Revista Poder

Governo projeta salário mínimo de R$ 1.741 para 2027, alta de 7,4%

Estimativa consta no Orçamento enviado ao Congresso e deve impactar aposentadorias, benefícios sociais e contas públicas

Foto: Reprodução/Redes Sociais

O ministro da Fazenda, Dario Durigan, anunciou nesta segunda-feira (24) que o salário mínimo deverá subir para R$ 1.741 em 2027. A projeção será incorporada ao Projeto de Lei Orçamentária Anual, documento que o governo tem prazo até 31 de agosto para encaminhar ao Congresso Nacional.

O valor projetado representa um aumento de R$ 120 em relação ao piso atual, de R$ 1.621, o que equivale a um reajuste de 7,4%. A nova estimativa também superou em R$ 24 a projeção anterior, de R$ 1.717, apresentada pelo governo em abril durante a elaboração da Lei de Diretrizes Orçamentárias.

Segundo Durigan, o reajuste segue o que determina a legislação brasileira e reflete o compromisso do governo em priorizar a população de menor renda, já que o valor também se estende à Previdência Social e a benefícios assistenciais que utilizam o salário mínimo como referência de cálculo.

É importante destacar que o valor de R$ 1.741 ainda representa uma projeção. A definição oficial só ocorrerá no fim de 2026, após a divulgação do Índice Nacional de Preços ao Consumidor acumulado até novembro, indicador que mede a inflação para famílias com renda de até oito salários mínimos. A regra vigente combina essa inflação com um ganho real de 2,5% acima da variação de preços, respeitando os limites estabelecidos pela legislação em vigor. Por isso, caso a inflação real seja diferente da projetada, o valor final do salário mínimo também pode sofrer alterações.

O reajuste representa, ao mesmo tempo, um aumento real de renda para quem recebe o piso, desde que a inflação efetiva se mantenha dentro do intervalo considerado nos cálculos do governo.

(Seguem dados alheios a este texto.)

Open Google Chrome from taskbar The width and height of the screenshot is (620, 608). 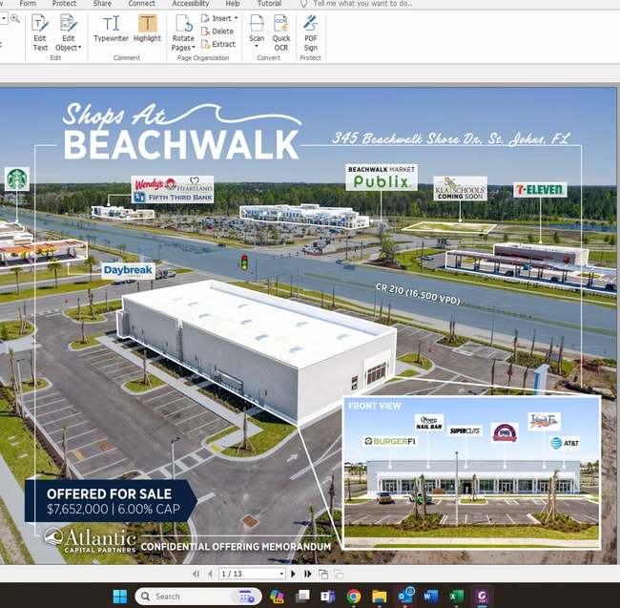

Do ponto de vista fiscal, a elevação do salário mínimo gera impacto direto nas despesas públicas, já que cerca de 45% dos benefícios pagos pelo Regime Geral da Previdência Social estão vinculados ao piso nacional. Isso inclui aposentadorias, pensões do INSS, o Benefício de Prestação Continuada, o seguro-desemprego e o abono salarial. A contribuição previdenciária paga por Microempreendedores Individuais também segue essa referência, o que torna o salário mínimo uma variável central no planejamento orçamentário do governo federal.

Além do impacto nas contas públicas, o aumento tende a estimular o consumo, principalmente entre famílias de renda mais baixa, que costumam destinar parte significativa dos recursos recebidos ao pagamento de despesas essenciais. Por outro lado, esse mesmo impacto fiscal reduz o espaço orçamentário disponível para o governo ampliar outros tipos de gastos, o que exige um equilíbrio entre o aumento da renda da população, a manutenção do poder de compra e o controle das despesas obrigatórias.

De acordo com Durigan, o Orçamento de 2027 será elaborado levando esse cenário em consideração, com o objetivo de preservar o ganho real projetado para o salário mínimo sem comprometer o controle sobre o crescimento de outras despesas obrigatórias do governo.

O Projeto de Lei Orçamentária de 2027 seguirá para análise do Congresso Nacional após seu envio, previsto para até 31 de agosto. O valor definitivo do novo salário mínimo, no entanto, só será confirmado em dezembro, quando o INPC referente a novembro for divulgado oficialmente. Caso a estimativa de R$ 1.741 se confirme, o novo piso passa a valer a partir de janeiro de 2027, impactando diretamente a renda de milhões de brasileiros e o planejamento das contas públicas para o próximo ano.